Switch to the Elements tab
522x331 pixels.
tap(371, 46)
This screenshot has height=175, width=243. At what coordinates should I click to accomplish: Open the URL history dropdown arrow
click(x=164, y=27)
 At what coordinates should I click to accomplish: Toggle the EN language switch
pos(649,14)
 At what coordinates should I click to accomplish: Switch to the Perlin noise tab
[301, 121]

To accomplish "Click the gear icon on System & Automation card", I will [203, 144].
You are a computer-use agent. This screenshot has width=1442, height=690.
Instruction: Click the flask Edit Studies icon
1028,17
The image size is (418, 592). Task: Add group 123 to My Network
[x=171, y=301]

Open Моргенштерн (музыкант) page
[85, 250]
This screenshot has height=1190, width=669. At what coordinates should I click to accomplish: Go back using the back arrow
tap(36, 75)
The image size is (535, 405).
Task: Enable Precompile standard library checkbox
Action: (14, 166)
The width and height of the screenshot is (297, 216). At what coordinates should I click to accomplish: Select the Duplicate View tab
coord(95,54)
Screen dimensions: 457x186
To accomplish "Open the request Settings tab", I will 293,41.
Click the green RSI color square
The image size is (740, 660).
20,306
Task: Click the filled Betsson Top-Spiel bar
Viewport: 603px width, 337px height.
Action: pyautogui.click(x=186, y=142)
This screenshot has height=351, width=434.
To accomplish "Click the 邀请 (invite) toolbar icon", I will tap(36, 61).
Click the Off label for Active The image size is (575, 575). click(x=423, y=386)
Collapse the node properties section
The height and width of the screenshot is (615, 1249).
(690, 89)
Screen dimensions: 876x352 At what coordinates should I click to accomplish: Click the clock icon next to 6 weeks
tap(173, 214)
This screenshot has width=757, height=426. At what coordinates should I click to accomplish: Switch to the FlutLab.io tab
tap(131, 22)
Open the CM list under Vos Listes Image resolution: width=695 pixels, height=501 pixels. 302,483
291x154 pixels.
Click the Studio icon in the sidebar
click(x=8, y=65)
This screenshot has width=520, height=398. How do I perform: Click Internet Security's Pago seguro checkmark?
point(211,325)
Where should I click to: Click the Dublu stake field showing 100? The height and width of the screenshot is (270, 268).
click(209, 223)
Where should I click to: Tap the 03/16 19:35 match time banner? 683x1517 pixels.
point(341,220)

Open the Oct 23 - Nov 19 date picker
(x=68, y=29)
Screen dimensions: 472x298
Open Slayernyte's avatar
☆ ☆ ☆ ☆ ☆
# What to do:
Only the lines from the one with "Click the Studio icon in the sidebar" through the end of the data should be printed, each exactly as it appears.

# Completed exercise:
Click the Studio icon in the sidebar
click(x=8, y=65)
This screenshot has width=520, height=398. How do I perform: Click Internet Security's Pago seguro checkmark?
point(211,325)
Where should I click to: Click the Dublu stake field showing 100? The height and width of the screenshot is (270, 268).
click(209, 223)
Where should I click to: Tap the 03/16 19:35 match time banner? 683x1517 pixels.
point(341,220)

Open the Oct 23 - Nov 19 date picker
(x=68, y=29)
Screen dimensions: 472x298
Open Slayernyte's avatar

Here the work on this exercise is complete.